> Text:
** START **

Tapping reserves for rising healthcare spending will deplete S’pore’s ‘precious nest egg’: PM Lee
SINGAPORE — Using Singapore’s reserves to fund healthcare spending will deplete a “precious nest egg” that has been built up over a long period of time, said Prime Minister Lee Hsien Loong.
Using Singapore’s reserves to fund healthcare spending will deplete a “precious nest egg” that has been built up over a long period of time, said Prime Minister Lee Hsien Loong on Sunday (March 4). Photo: Nuria Ling/TODAY
SINGAPORE — Using Singapore’s reserves to fund healthcare spending will deplete a “precious nest egg” that has been built up over a long period of time, said Prime Minister Lee Hsien Loong.

** END **

> Material:
** START **

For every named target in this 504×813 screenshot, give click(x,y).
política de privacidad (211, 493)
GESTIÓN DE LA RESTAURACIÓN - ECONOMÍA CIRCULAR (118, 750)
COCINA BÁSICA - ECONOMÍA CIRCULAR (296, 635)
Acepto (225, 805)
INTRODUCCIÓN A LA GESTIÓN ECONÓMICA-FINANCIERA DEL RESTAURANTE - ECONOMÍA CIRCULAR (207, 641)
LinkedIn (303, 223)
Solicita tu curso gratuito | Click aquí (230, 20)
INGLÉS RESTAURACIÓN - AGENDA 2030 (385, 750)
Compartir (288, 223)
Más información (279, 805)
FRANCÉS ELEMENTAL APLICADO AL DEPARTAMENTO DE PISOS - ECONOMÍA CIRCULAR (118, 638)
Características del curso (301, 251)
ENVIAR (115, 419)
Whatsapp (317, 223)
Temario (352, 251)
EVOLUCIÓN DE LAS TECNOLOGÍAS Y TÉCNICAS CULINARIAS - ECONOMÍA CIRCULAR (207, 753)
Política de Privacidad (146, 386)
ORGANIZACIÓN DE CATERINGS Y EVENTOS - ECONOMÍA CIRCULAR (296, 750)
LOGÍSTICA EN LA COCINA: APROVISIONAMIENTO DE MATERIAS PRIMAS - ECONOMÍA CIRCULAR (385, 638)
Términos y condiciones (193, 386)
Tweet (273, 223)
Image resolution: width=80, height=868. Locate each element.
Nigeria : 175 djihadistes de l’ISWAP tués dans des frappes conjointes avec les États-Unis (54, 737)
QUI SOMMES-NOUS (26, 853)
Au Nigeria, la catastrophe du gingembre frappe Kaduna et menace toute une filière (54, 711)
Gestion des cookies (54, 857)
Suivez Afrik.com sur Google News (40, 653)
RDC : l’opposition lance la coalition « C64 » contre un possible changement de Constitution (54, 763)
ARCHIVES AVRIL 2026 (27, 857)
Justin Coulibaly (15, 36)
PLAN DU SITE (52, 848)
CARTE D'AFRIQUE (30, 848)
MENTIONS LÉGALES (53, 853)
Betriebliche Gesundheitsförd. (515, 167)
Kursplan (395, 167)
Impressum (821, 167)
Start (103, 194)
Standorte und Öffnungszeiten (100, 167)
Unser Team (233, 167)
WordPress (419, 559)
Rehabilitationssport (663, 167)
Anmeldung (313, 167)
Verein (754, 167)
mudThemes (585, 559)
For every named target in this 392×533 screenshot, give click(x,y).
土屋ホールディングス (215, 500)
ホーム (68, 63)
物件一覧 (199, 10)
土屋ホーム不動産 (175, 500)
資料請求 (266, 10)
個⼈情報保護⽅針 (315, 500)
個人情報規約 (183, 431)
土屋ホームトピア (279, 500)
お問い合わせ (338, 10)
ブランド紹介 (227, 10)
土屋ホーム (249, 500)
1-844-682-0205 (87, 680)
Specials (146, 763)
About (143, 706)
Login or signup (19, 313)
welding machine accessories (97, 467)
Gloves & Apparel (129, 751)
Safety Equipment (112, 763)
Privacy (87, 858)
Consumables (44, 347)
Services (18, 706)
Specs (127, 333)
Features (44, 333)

** END **

> Goal: According to the article on Singapore's reserves, on what day did Lee Hsien Loong make his remarks about healthcare spending? The material is separate from this text.

> Task answer: Sunday (March 4).